> [Work request]: How do the lines below between the ones holding "Copy link.php using the copy icon" and "This screenshot has height=768, width=990.", inclusive, read? Give them again exactly, with no other lines.

(Beginning of Data extract)

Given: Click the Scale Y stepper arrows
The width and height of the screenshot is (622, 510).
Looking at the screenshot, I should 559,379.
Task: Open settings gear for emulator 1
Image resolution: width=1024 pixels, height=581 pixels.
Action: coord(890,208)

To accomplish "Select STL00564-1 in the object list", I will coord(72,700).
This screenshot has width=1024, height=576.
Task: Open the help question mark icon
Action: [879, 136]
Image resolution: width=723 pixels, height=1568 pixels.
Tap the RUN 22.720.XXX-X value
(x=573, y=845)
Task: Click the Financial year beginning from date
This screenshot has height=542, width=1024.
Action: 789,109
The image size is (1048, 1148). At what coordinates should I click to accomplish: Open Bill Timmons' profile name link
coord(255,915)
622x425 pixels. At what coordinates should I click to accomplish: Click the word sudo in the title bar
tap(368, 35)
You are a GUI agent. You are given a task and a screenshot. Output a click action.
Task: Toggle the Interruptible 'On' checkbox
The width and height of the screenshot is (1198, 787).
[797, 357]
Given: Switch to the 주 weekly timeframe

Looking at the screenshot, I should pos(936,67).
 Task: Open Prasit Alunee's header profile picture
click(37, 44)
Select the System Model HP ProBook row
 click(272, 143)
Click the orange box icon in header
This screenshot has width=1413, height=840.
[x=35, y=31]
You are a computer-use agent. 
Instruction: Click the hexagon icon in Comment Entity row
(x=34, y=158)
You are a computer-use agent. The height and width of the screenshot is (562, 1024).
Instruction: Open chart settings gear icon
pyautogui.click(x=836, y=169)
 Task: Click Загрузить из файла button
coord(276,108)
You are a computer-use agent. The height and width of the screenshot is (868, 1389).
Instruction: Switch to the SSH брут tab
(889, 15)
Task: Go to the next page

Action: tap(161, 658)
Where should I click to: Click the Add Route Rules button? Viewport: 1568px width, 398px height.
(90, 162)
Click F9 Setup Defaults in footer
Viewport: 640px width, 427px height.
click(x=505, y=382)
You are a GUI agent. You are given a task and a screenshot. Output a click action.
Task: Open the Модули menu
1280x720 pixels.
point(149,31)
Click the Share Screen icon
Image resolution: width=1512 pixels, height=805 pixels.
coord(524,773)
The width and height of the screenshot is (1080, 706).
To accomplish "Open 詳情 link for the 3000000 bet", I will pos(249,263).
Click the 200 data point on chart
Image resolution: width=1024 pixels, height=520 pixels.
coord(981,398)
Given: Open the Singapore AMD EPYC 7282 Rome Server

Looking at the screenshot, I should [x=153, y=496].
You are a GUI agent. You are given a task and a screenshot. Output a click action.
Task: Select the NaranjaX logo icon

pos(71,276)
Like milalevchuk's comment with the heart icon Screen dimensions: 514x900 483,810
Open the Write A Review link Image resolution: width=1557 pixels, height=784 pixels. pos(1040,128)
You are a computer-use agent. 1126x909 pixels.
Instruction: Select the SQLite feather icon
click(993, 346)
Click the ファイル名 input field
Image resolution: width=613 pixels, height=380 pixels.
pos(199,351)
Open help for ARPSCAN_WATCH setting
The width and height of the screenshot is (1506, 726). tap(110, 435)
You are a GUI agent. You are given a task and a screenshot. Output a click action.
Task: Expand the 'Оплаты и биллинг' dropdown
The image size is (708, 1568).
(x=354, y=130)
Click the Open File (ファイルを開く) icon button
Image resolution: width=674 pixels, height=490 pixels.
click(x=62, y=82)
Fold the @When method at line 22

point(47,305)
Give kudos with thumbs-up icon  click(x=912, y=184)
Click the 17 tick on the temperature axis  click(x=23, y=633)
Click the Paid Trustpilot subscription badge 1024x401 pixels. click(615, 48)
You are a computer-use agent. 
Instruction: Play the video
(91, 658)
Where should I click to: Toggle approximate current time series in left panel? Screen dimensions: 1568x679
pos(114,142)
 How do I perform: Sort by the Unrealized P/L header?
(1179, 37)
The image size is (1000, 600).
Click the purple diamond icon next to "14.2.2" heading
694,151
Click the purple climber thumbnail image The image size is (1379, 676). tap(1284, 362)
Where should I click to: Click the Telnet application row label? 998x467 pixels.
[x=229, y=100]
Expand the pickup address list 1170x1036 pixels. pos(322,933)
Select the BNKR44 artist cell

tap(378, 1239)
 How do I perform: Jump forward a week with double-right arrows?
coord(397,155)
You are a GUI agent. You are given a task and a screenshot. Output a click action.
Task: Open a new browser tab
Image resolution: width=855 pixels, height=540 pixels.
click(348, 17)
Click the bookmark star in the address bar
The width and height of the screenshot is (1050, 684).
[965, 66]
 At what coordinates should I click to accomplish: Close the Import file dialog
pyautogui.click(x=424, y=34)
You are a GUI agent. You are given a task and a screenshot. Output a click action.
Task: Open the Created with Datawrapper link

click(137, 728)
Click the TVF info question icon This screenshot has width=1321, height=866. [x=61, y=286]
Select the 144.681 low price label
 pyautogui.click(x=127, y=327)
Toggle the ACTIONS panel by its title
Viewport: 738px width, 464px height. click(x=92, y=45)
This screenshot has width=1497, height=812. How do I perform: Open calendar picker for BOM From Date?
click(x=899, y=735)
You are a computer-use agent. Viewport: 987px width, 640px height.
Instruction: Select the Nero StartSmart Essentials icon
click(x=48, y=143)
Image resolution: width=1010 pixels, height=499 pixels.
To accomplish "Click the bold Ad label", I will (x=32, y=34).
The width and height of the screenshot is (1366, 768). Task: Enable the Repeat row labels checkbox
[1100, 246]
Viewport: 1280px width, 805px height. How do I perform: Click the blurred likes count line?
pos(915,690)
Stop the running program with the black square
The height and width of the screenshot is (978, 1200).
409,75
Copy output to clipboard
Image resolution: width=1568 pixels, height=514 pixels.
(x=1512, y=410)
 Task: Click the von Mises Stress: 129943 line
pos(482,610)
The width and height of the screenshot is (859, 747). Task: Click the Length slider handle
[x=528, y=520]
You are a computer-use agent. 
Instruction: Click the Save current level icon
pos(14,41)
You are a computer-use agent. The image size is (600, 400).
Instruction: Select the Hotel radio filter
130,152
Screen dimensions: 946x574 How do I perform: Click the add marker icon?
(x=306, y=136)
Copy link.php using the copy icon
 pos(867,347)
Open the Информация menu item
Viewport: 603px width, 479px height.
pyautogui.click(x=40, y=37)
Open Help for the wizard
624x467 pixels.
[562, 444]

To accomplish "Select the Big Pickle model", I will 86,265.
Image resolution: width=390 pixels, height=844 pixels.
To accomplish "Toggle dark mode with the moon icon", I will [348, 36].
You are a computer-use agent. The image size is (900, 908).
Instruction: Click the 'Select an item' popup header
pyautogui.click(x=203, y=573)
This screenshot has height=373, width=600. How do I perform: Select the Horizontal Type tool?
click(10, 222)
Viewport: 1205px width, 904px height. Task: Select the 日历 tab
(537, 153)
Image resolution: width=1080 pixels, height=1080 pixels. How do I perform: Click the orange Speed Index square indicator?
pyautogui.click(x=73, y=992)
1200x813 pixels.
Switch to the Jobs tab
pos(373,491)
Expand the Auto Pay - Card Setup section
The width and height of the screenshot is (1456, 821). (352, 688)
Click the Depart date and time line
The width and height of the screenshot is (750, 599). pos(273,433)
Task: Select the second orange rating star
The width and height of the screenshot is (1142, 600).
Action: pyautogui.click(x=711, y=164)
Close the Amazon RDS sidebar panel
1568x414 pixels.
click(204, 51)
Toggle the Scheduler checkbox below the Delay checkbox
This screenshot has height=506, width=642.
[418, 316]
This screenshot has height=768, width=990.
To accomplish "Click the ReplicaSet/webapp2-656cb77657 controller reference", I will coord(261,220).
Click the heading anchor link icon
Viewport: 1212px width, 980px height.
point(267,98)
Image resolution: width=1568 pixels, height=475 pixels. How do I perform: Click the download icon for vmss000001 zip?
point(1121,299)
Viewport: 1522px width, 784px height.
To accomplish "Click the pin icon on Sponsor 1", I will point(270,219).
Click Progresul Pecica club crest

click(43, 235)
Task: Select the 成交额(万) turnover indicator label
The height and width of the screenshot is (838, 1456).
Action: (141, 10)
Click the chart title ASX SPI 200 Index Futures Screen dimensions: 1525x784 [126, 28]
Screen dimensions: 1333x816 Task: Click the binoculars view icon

(End of Data extract)

> [Task response]:
Copy link.php using the copy icon
 pos(867,347)
Open the Информация menu item
Viewport: 603px width, 479px height.
pyautogui.click(x=40, y=37)
Open Help for the wizard
624x467 pixels.
[562, 444]

To accomplish "Select the Big Pickle model", I will 86,265.
Image resolution: width=390 pixels, height=844 pixels.
To accomplish "Toggle dark mode with the moon icon", I will [348, 36].
You are a computer-use agent. The image size is (900, 908).
Instruction: Click the 'Select an item' popup header
pyautogui.click(x=203, y=573)
This screenshot has height=373, width=600. How do I perform: Select the Horizontal Type tool?
click(10, 222)
Viewport: 1205px width, 904px height. Task: Select the 日历 tab
(537, 153)
Image resolution: width=1080 pixels, height=1080 pixels. How do I perform: Click the orange Speed Index square indicator?
pyautogui.click(x=73, y=992)
1200x813 pixels.
Switch to the Jobs tab
pos(373,491)
Expand the Auto Pay - Card Setup section
The width and height of the screenshot is (1456, 821). (352, 688)
Click the Depart date and time line
The width and height of the screenshot is (750, 599). pos(273,433)
Task: Select the second orange rating star
The width and height of the screenshot is (1142, 600).
Action: pyautogui.click(x=711, y=164)
Close the Amazon RDS sidebar panel
1568x414 pixels.
click(204, 51)
Toggle the Scheduler checkbox below the Delay checkbox
This screenshot has height=506, width=642.
[418, 316]
This screenshot has height=768, width=990.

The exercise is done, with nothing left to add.